Wieso werden sie aufgefordert, keine Fragen zur Insideraffäre zu stellen? Der Verweis auf die strikte Einhaltung der Tagesordnung erscheint unbefriedigend. Gerade angesichts der Massivität der Anschuldigungen. "Wenn sich die Vorwürfe bewahrheiten, wäre das einer der größten Insiderskandale in Europa", sagte Reinhild Keitel von der Schutzgemeinschaft der Kapitalanleger (SdK) unlängst im Gespräch mit manager-magazin.de. "Man kann sich nicht vorstellen, dass die Resultate der französischen Börsenaufsicht völlig aus der Luft gegriffen sind."

Natürlich ist es genau dieser Bericht, der die Gemüter der Anteilseigner derzeit am meisten erhitzt. Fragen müssen erlaubt sein - Unschuldsvermutung hin oder her. Warum sonst sollten Kleinaktionäre aus Frankreich oder Deutschland Hunderte von Kilometern nach Amsterdam reisen? Nur um die Zusammensetzung des neuen Verwaltungsrats abzunicken? Dies müssten die Anteilseigner als Farce empfinden. Zumal sich die meisten Kandidaten für den Verwaltungsrat nicht einmal die Mühe der Anreise gemacht haben.

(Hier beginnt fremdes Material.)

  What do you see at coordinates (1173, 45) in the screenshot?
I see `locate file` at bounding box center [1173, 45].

Nächste Frage: Wie ernst nehmen solche Vertreter ihr Aufsichtsmandat? Möglicherweise hatten abwesende Manager wie der Stahlmagnat Lakshmi Mittal wirklich plausible Gründe für ihr Fernbleiben. Aber: EADS braucht mehr denn je starke Aufsichtsräte. Ob die Insidervorwürfe nun haltbar sind oder nicht. Künftige Verwaltungsräte erscheinen nicht einmal zu ihrer eigenen Wahl - das Signal ist irritierend.

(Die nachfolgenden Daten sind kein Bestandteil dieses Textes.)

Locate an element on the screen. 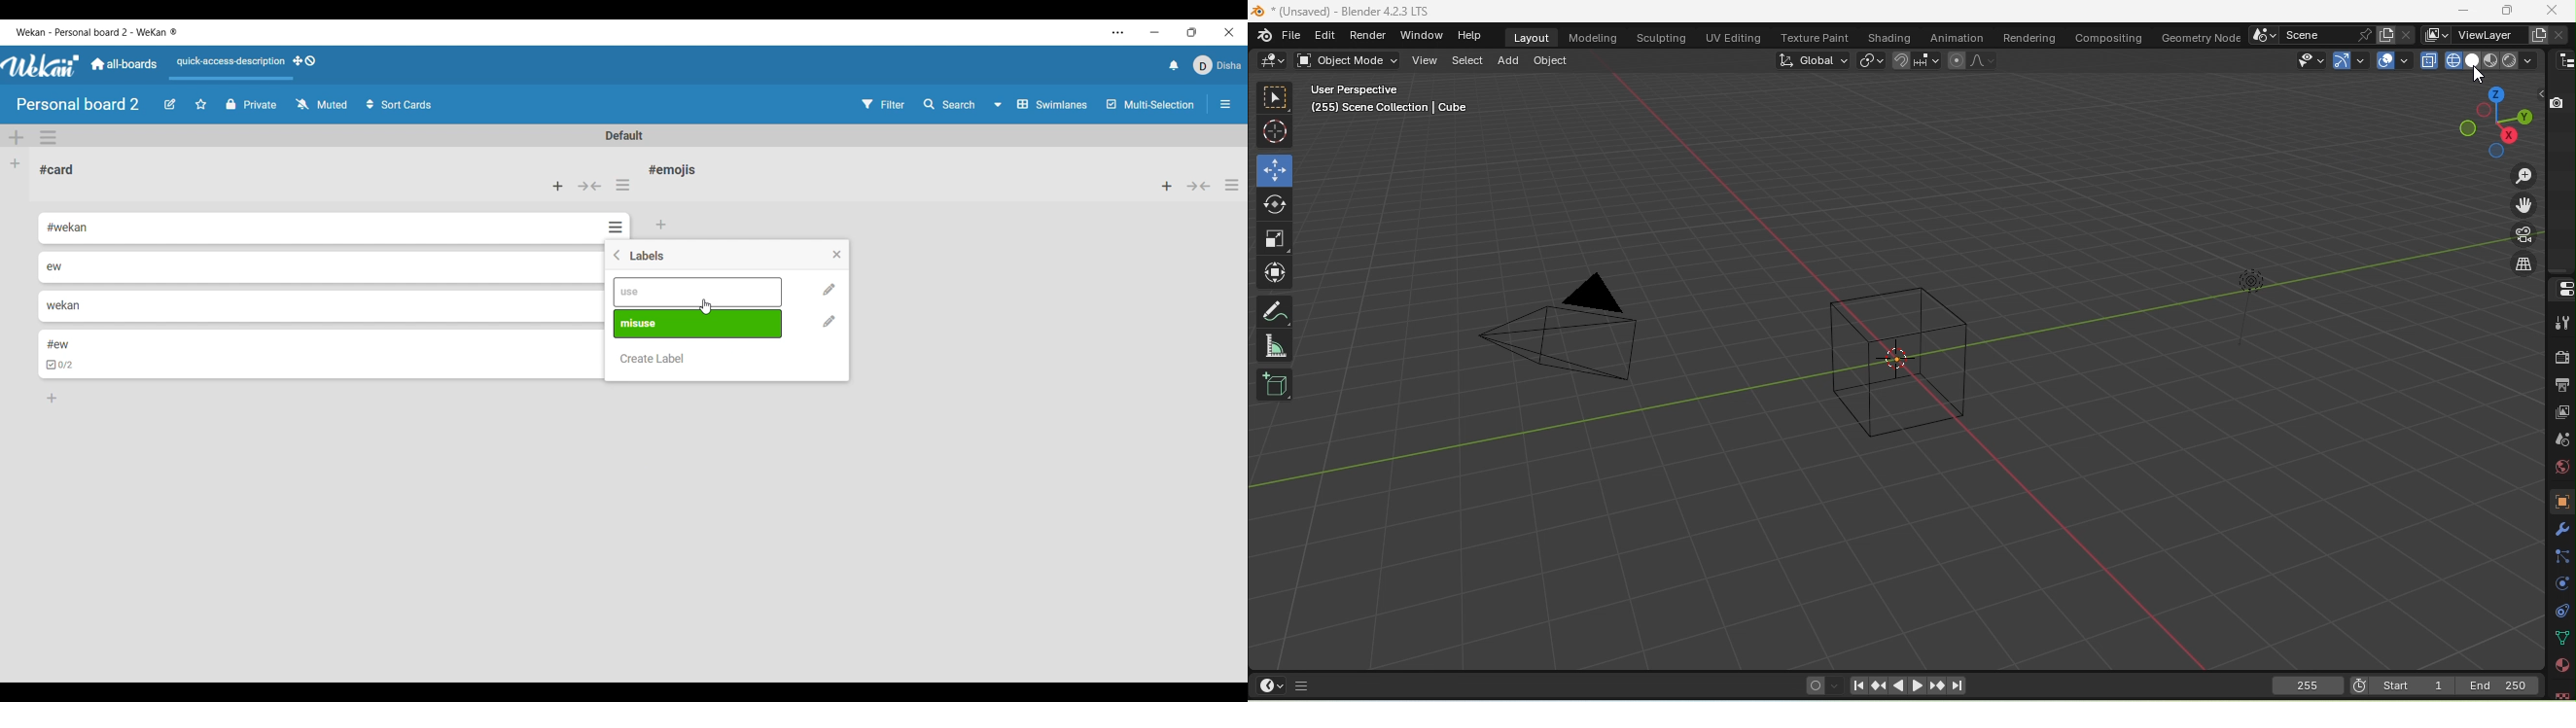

In Zeiten der Siemens-Affäre wird die Forderung nach Transparenz und Aufklärung in weltweit agierenden Industriekonzernen immer lauter. Da verwundert es auch, dass selbst EADS-Kenner nicht wissen, wer im Konzern eigentlich für Compliance zuständig ist - also für Korruptionsbekämpfung und gute Unternehmensführung. Antwort: Es ist Hans Peter Ring, EADS-Finanzchef, Airbus-Finanzchef und Chief Compliance Officer in Personalunion. Noch Fragen? 100 Prozent Transparenz sieht jedenfalls anders aus.